Perhaps he’s living in cloud-cuckoo-land as elsewhere we see her taking Euro notes from his wallet. On another occasion, he finds she’s left the kitchen stove gas on causing him to rush in there, turn it off then open all the windows to admit fresh air; she, all sweetness and light, seems to have no idea of anything being wrong.
If the artifice of split screen is well to the fore, Noé’s highly appropriate use of the device to express the couple means it helps rather than hinders the story he wants to tell. As important as the split screen is the staging of what happens, the choreography relating the two screen images and the performances of the actors, particularly (because they’re given more screen time than anyone else) the two leads. Both are extraordinary, and you often get caught up watching one rather than the other, although sometimes you’re watching both.

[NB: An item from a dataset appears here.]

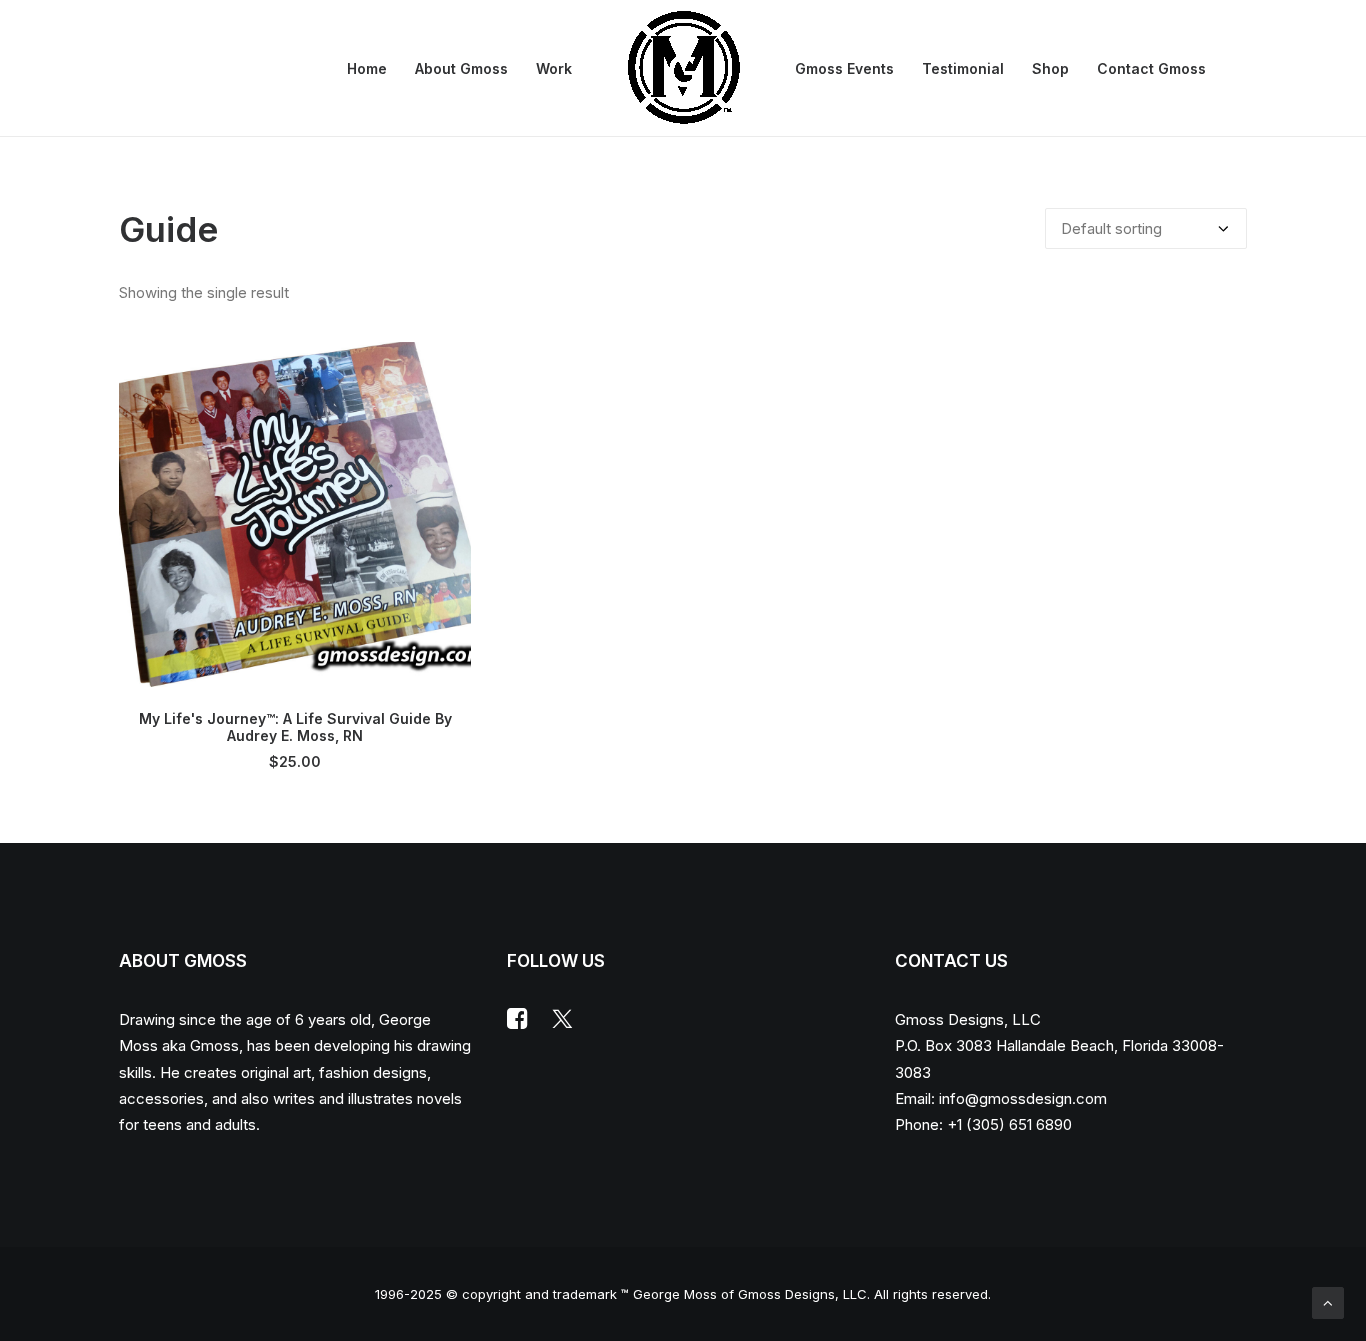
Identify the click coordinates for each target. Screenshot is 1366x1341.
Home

Towards the end, one of them has a heart attack in the middle of the night (this devastating sequence runs about four minutes) which puts them in the hospital. Following death, the surviving partner is represented on one side of the screen with a black space on the other, which speaks eloquently of what happens when one person in a couple dies and the other is left behind. Funerals and bereavement are also tackled towards the end. Have granny and grandpa gone to a new home?” asks the grandson innocently as the couple’s ashes are put into a wall in a columbarium. “No,” says the son, “houses are for the living.” Clearly the son has no belief in an afterlife.
Noé’s cinema is noted for its excess, often sexual and / or drugs related. There’s no explicit sex here, although the son is a drug user which allows for more than a smattering of drugs-related material (he works in a night kiosk allowing users access to sterile rather than infected needles and similar), This film is excessive in a different way: it breaks taboos around old age and shows us the difficulties that can sometimes be faced by the elderly in their day-to-day living. That makes it a tough watch when such matters rarely appear in the cinema, but a worthwhile one nevertheless.
Vortex is out in cinemas in the UK on Friday, May 13th.